My help is in the mountain
That I take away with me.

Earth cure me. Earth receive my woe. Rock
strengthen me. Rock receive my weakness. Rain
wash my sadness away. Rain receive my doubt.
Sun make sweet my song. Sun receive the anger
from my heart.

--Nancy Wood
#8
Recovery Journals / Randal's Recovery Journal
December 11, 2017, 06:09:09 PM
Hi, all. I'm new to this site but excited to start connecting with others. Two new big things in my world:

1. My brother-in-law died over the Thanksgiving weekend. He was an alcoholic, and, in short, his body couldn't take it when he tried to stop drinking this time.

I've been providing a lot of support to my sister, and it's been tricky keeping my boundaries and staying centered with her understandably strong emotions.

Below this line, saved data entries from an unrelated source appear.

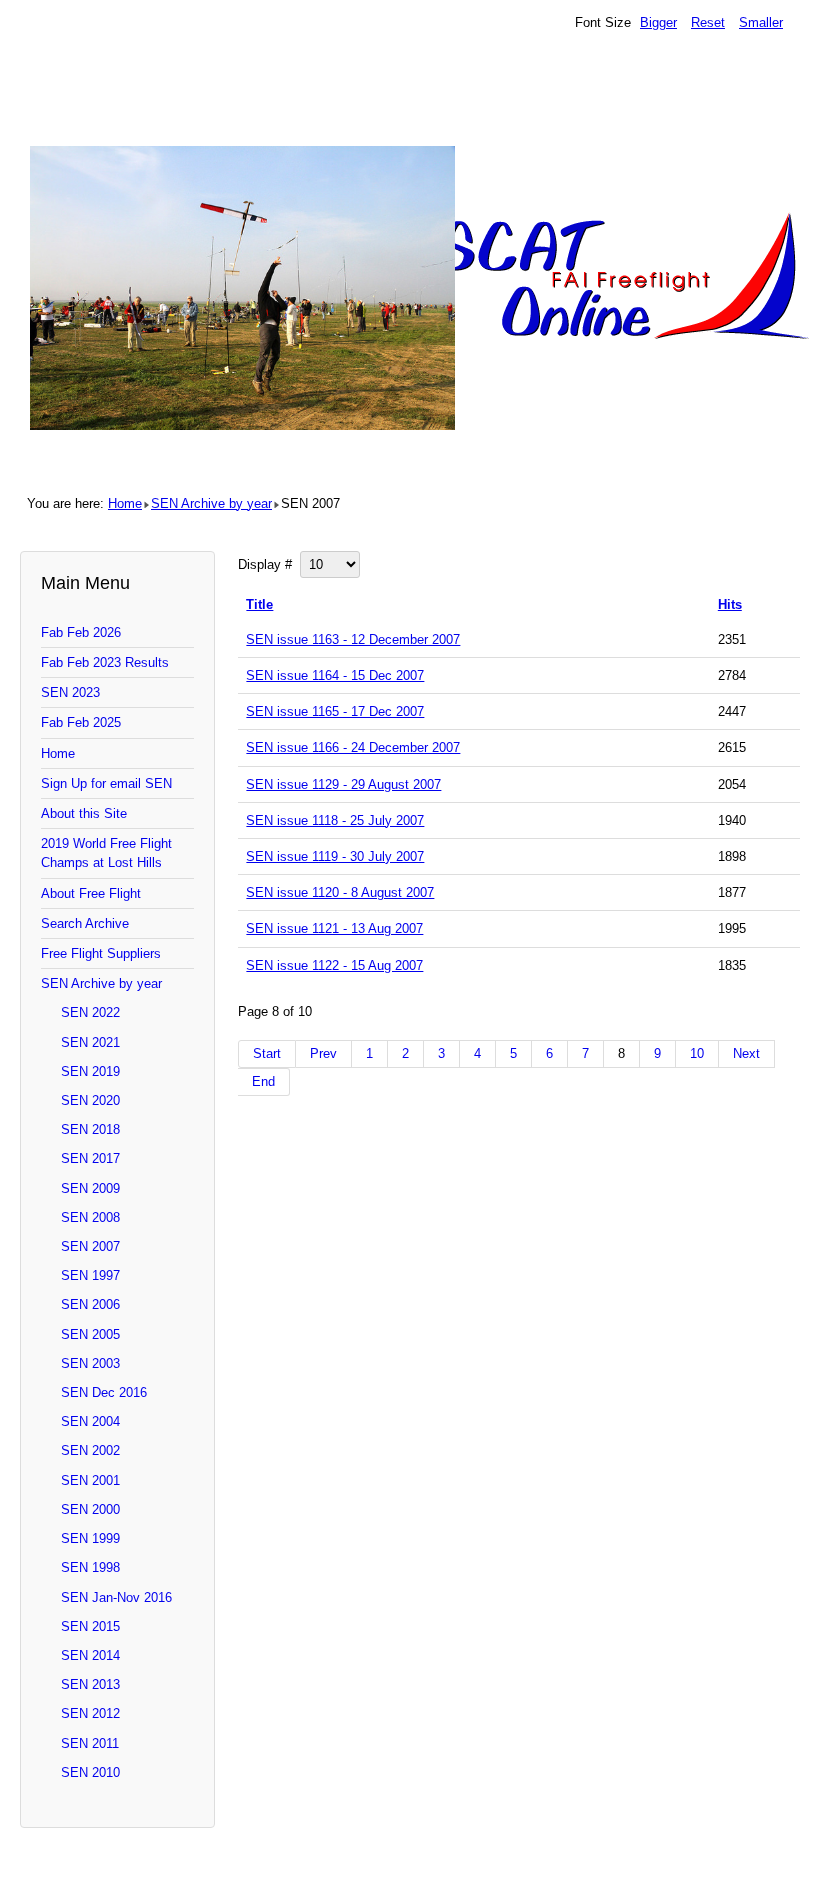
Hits (730, 604)
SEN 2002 (90, 1450)
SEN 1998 (90, 1567)
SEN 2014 (90, 1655)
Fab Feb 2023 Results (105, 662)
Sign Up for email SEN (106, 783)
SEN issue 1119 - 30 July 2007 (335, 856)
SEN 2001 (90, 1480)
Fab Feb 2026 (81, 632)
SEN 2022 (90, 1012)
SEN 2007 (90, 1246)
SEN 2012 (90, 1713)
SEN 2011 (90, 1743)
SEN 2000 (90, 1509)
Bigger (658, 22)
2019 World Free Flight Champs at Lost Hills (106, 853)
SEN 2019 (90, 1071)
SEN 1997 (90, 1275)
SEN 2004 (90, 1421)
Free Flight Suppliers (101, 953)
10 (697, 1053)
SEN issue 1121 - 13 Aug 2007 (334, 928)
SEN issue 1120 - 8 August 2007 (340, 892)
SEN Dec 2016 (104, 1392)
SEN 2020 (90, 1100)
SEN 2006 (90, 1304)
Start (267, 1053)
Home (125, 503)
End (263, 1081)
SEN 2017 (90, 1158)
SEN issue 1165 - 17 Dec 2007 (335, 711)
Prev (323, 1053)
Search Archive (85, 923)
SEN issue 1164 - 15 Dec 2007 (335, 675)
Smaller (761, 22)
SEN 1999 (90, 1538)
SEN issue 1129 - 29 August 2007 (343, 784)
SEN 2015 (90, 1626)
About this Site (84, 813)
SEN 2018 (90, 1129)
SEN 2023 (70, 692)
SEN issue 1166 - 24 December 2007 (353, 747)
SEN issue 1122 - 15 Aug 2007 (334, 965)
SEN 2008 (90, 1217)
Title (259, 604)
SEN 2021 (90, 1042)
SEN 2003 (90, 1363)
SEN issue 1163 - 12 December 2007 (353, 639)
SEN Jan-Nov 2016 (116, 1597)
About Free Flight (91, 893)
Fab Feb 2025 (81, 722)
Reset (708, 22)
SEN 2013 (90, 1684)
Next (746, 1053)
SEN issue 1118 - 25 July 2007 (335, 820)
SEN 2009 (90, 1188)
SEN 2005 (90, 1334)
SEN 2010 (90, 1772)
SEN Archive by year (211, 503)
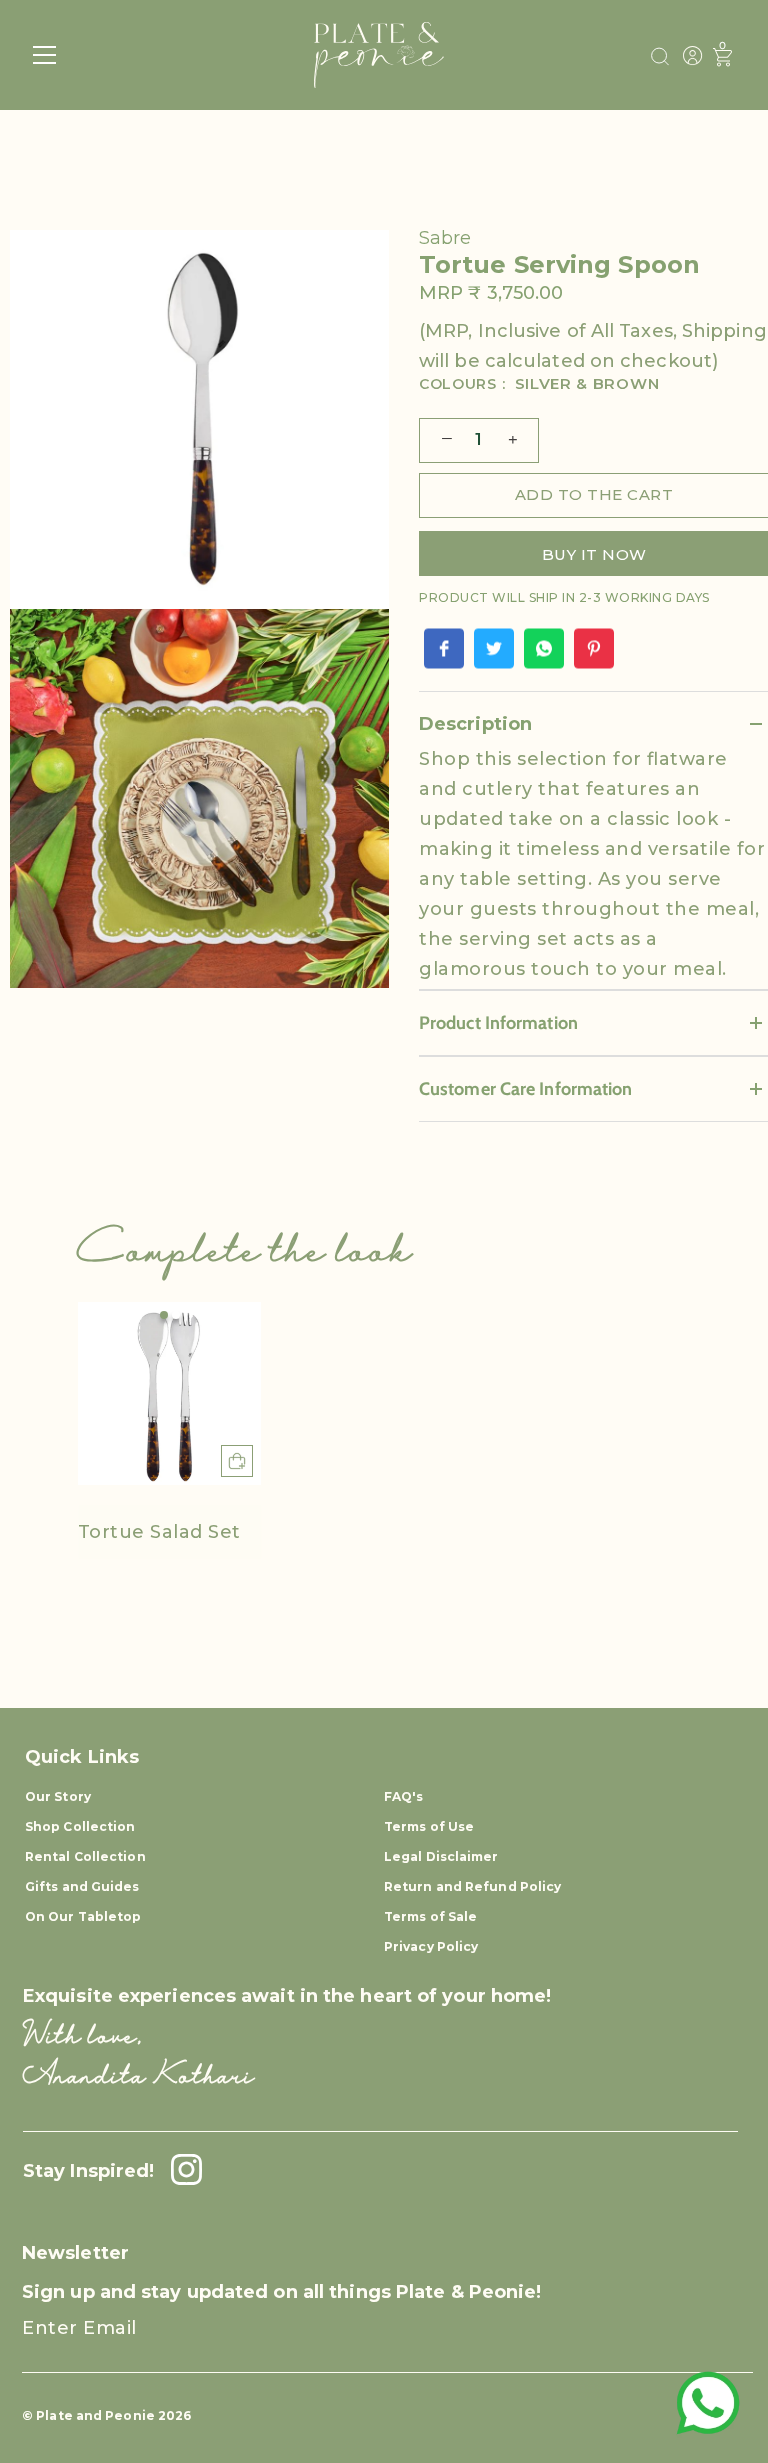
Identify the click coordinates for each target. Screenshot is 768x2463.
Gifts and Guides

2. I'm switching health insurance plans, which means I need to find a new therapist after 11 years. While not an ideal situation, I find that I'm doing OK with it. And, strangely, I'm even a little intrigued about working with someone else who might help my healing journey in new ways.

Despite all of this, I'm feeling thankful for having a supportive partner and an established self-care routine to help me manage around all of this change.

Peace,
Randal

#9
Hi, all. I'm a 48-year-old gay white man with C-PTSD. I've been in therapy for over 11 years and do daily yoga and meditation as well as weekly talk therapy.

But I'm looking for greater identification with others who really grasp the particulars of surviving--and ideally thriving--with PTSD.

My interests include reading, especially sci-fi and fantasy, travel, and cooking.